The fourth file (filename.dat.q2max), uses a slightly different format:
1: 3 -0.121292 2: 2 0.045453 3: 0 -0.147959 4: 3 0.434596 5: 3 0.056519 6: 3 0.050947 7: 0 -0.147959 ...
Each row represents a box and the first number indicates its sequential index. The first value after the colon is the optimal dimensionality of the PLS model (the dimensionality for which the q2 value is the highest). The second column of values corresponds to the q2 of the PLS model.
The format of the data displayed in the main window for each box is quite similar to the format of the output after a model validation. For each box it is shown:
For further details about the information presented see Model>>>Validate PLS model.
Once this calculation has been completed, in order to generate the Q2-GRS model, the next step is putting together the boxes with highest q2 and building a new model with all those boxes. The command X-selection>>>Region Selection>>>Q2-GRS region selection can be used for this task.
X-selection>>>Region Selection>>>Q2-GRS region selection
IMPORTANT: This command can be accessed only after a q2-GRS model has been generated. See X-selection>>>Region Selection>>>Generate Q2-GRS model.
A dialog window like this will appear:
List containing the boxes selected for building the final model. For each box the list shows: the box's index, the optimal dimensionality of the PLS model and the maximum q2 obtained. GOLPE include automatically in this list all the boxes for which a q2 of 0.2 or higher was obtained. To remove a box from this list simply click on the item. To add a box not present in this list click on the corresponding item in the list of Unselected regions and the selected box will be immediately included in the Selected regions list.

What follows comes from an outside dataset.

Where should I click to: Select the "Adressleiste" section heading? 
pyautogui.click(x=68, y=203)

List containing the boxes not selected for building the final model. For each box, the list shows: the box's index, the optimal dimensionality of the PLS model and the maximum q2 obtained.

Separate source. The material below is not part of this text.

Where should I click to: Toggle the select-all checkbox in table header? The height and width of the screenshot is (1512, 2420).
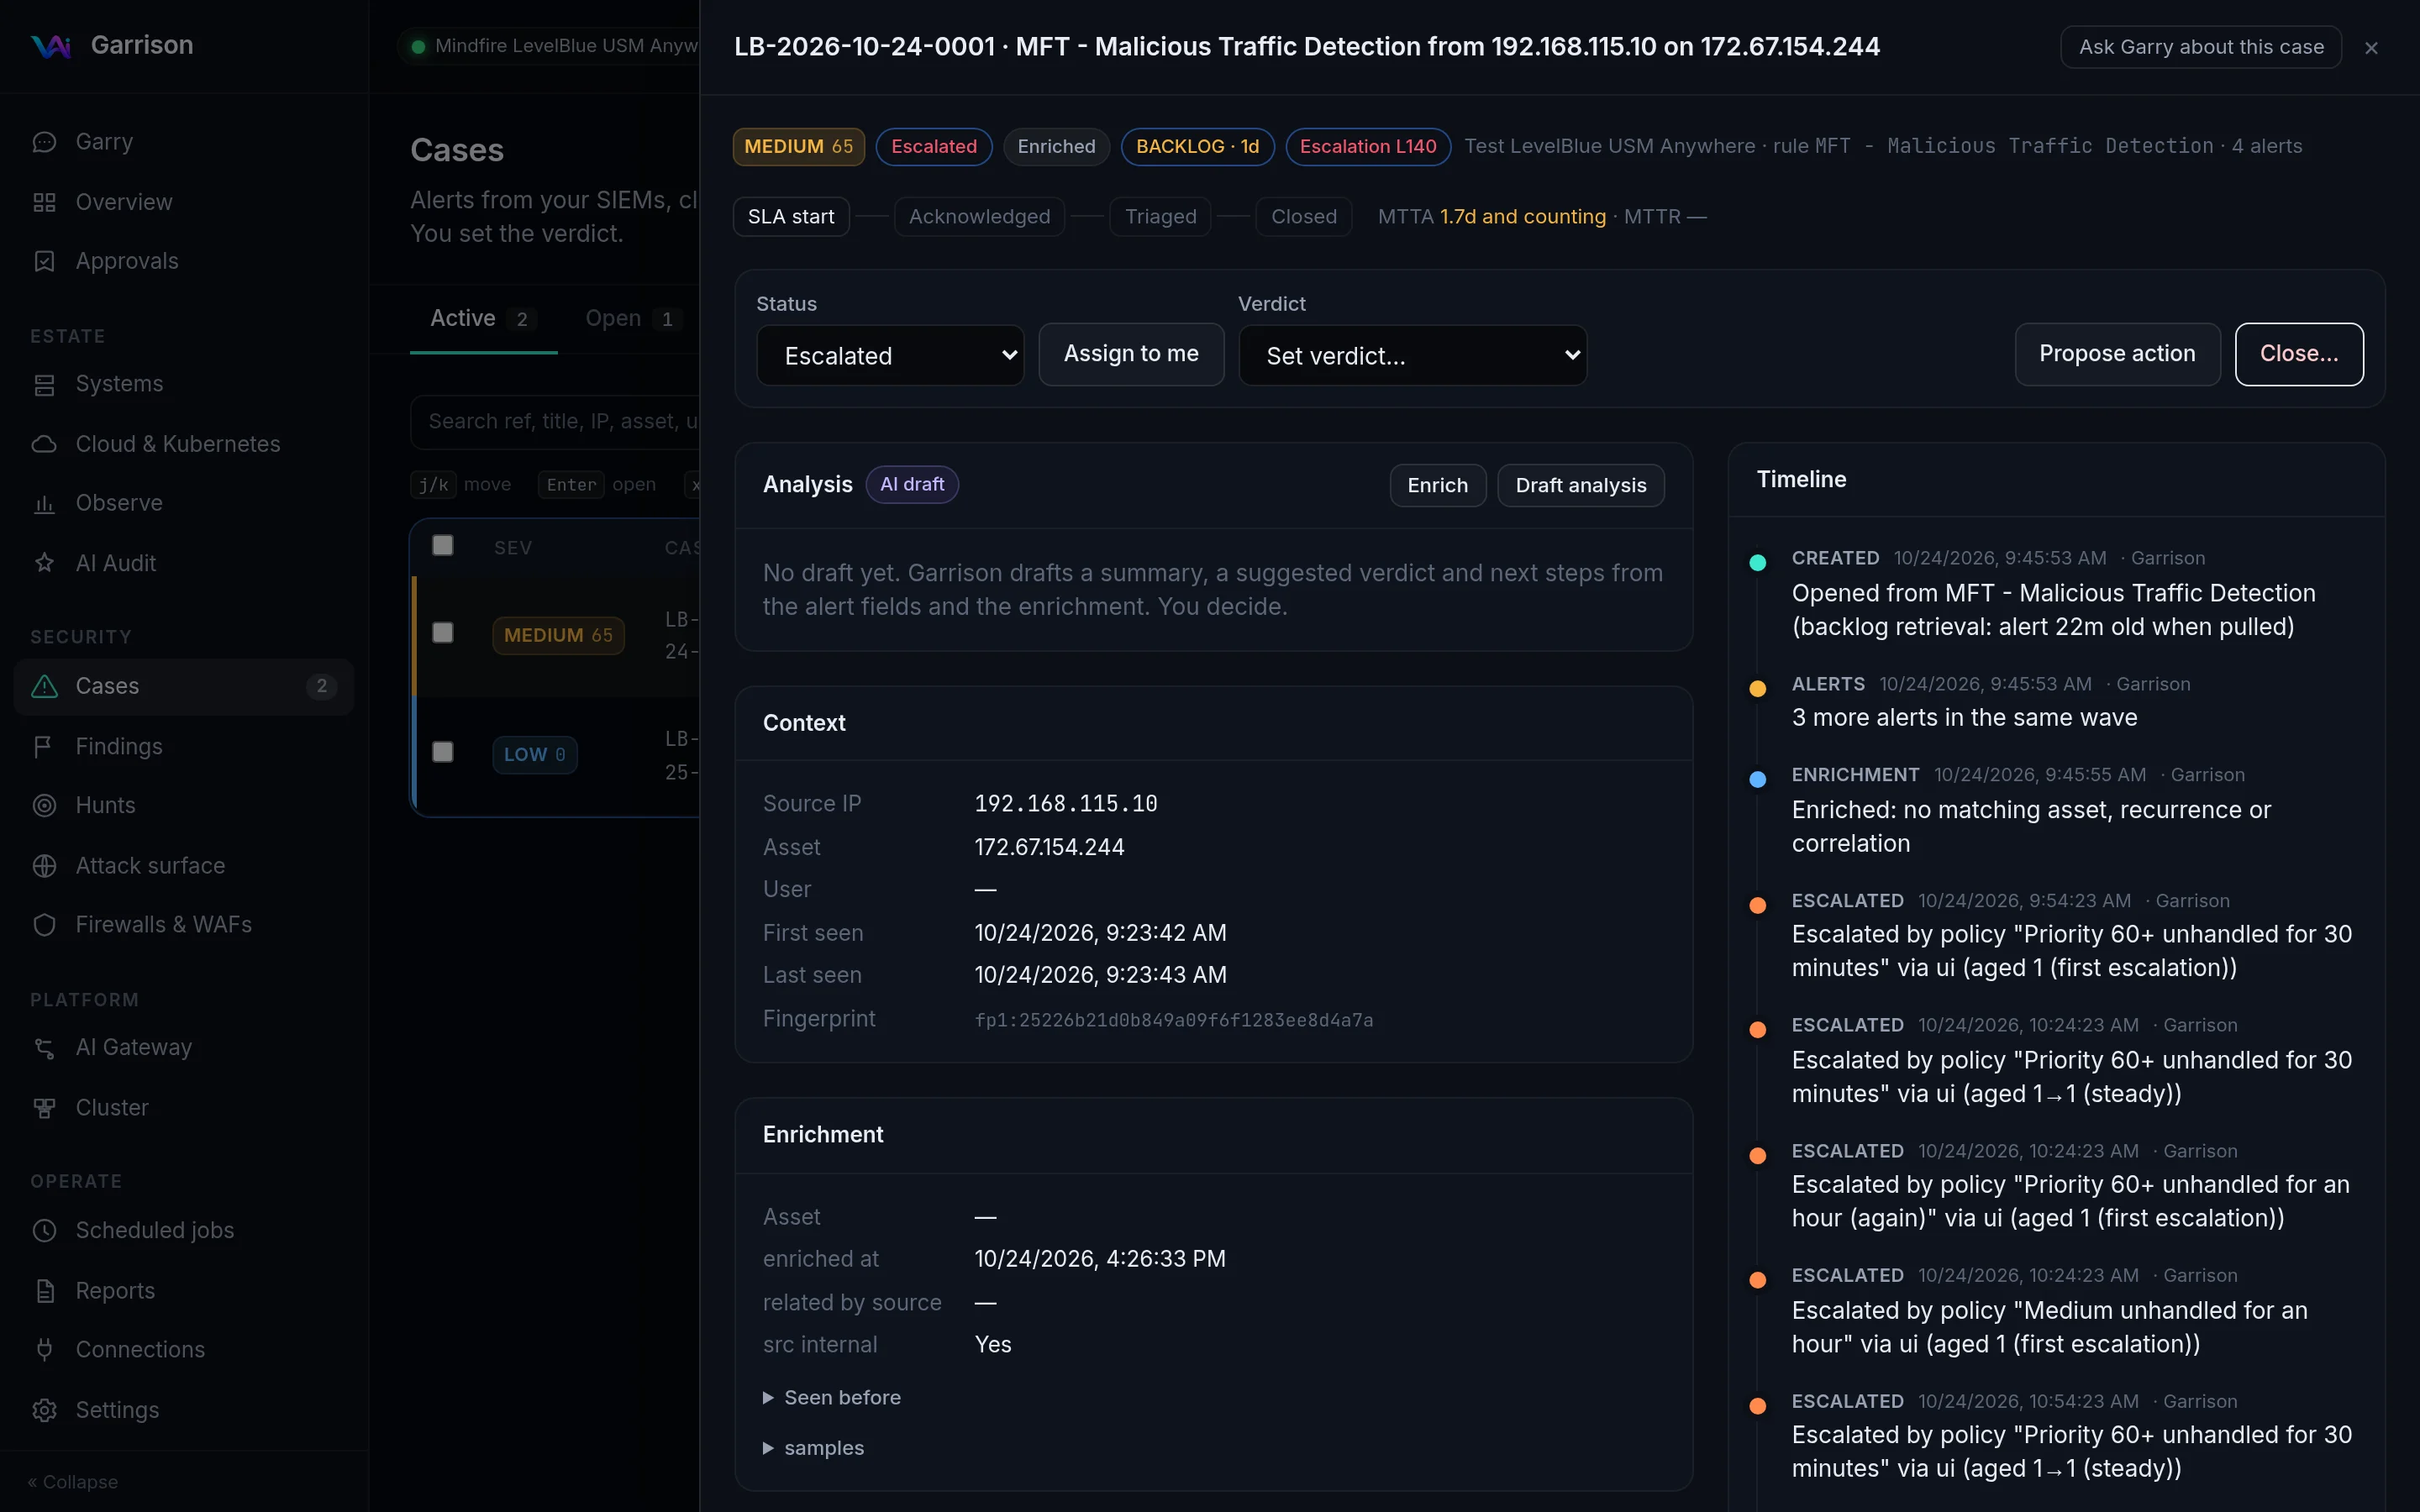[x=442, y=545]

When the Selected regions list contains all the desired boxes, press the OK button. GOLPE will remove all variables not included in this boxes in the same way it does when it delete unselected variables. They are not actually deleted, but simply marked as inactive and ignored in further analysis. All these variables will be ignored by GOLPE until the command Pretreatment>>>Reload original variables will be executed or the data file will be reloaded from disk.

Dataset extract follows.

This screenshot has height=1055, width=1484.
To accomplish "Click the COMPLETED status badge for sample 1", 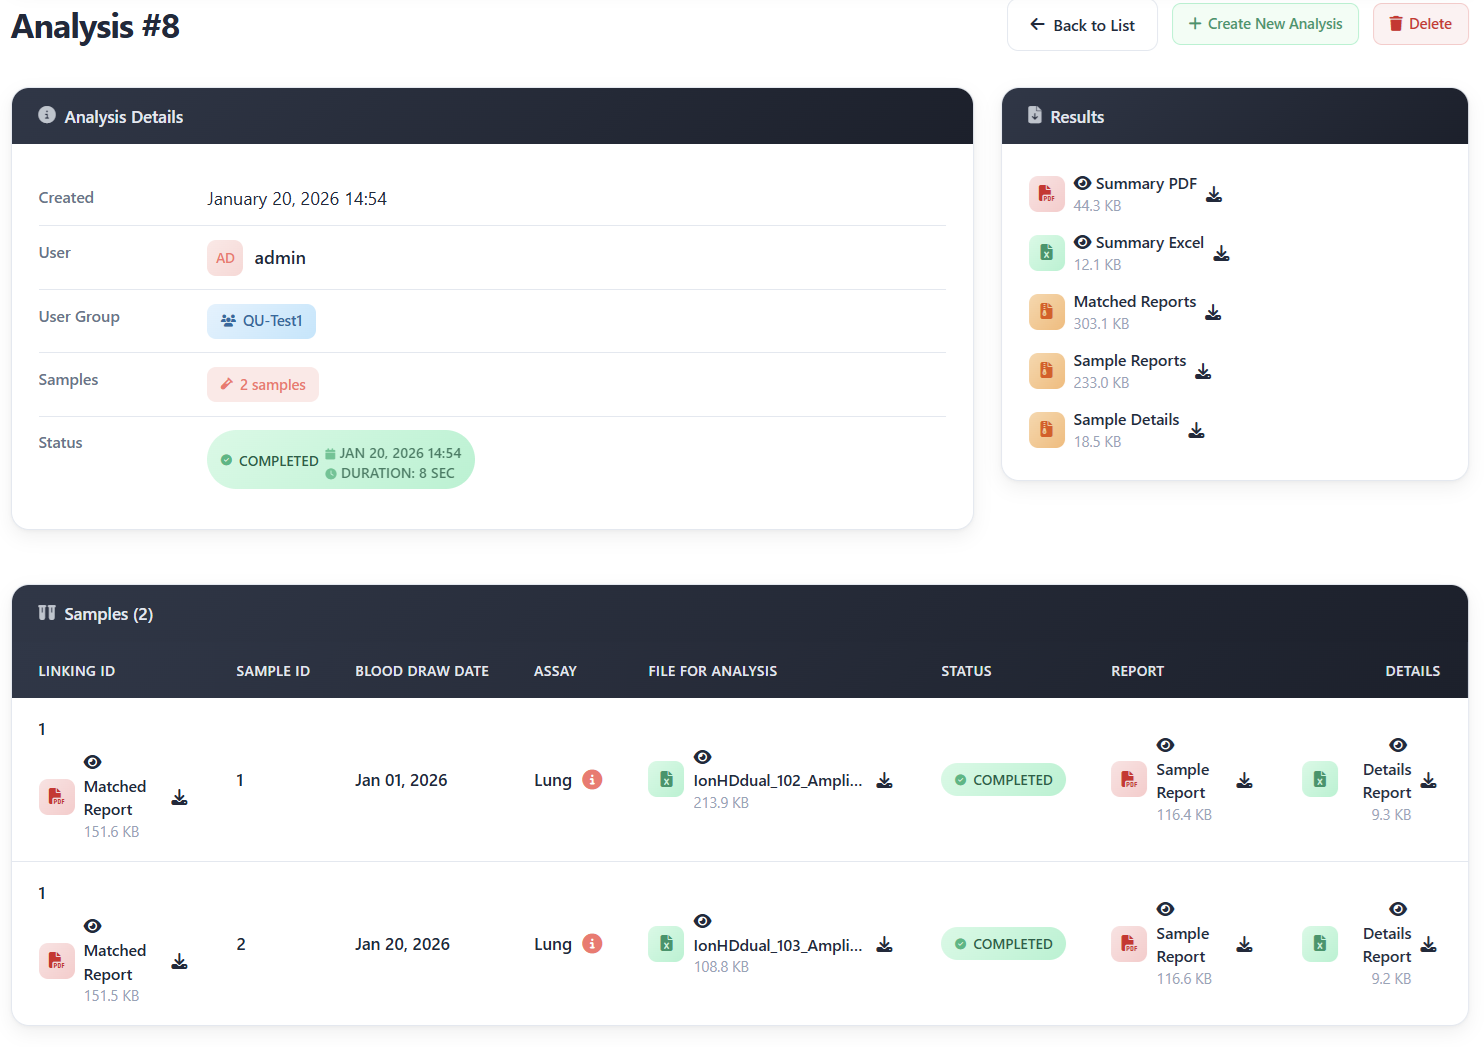I will [x=1003, y=779].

The selected boxes and the number of X-variables that remain active will be shown in the main window for reference.
X-selection>>>Region Selection>>>Generate regions
This command allows the User to define small cubic boxes similar to the boxes used in the q2-GRS procedure. In a later step, these regions can be used by F. Factorial variable selection procedure in the same way that the groups of variables generated by X-selection>>>Generate groups. This procedure can be regarded as a simpler and cheaper alternative to generate groups, but in most cases the grouping produce much better models. See the Background section for details.
It appears a dialog window in which the User can select individually the number of divisions for each axis. GOLPE will generate XxYxZ boxes, when X, Y and Z are the number of X, Y and Z divisions selected by the User, respectively. The default is 5 for all three axis.
When the right number of divisions is selected press the OK button. Press the Cancel button to abort the operation or Defaults to select 5 divisions for all the axis. The regions will be immediately generated and ready to be used in the F. Factorial variable selection. To inspect and visualize the regions use the command Plot>>>Grid-plot>>Groups of variables.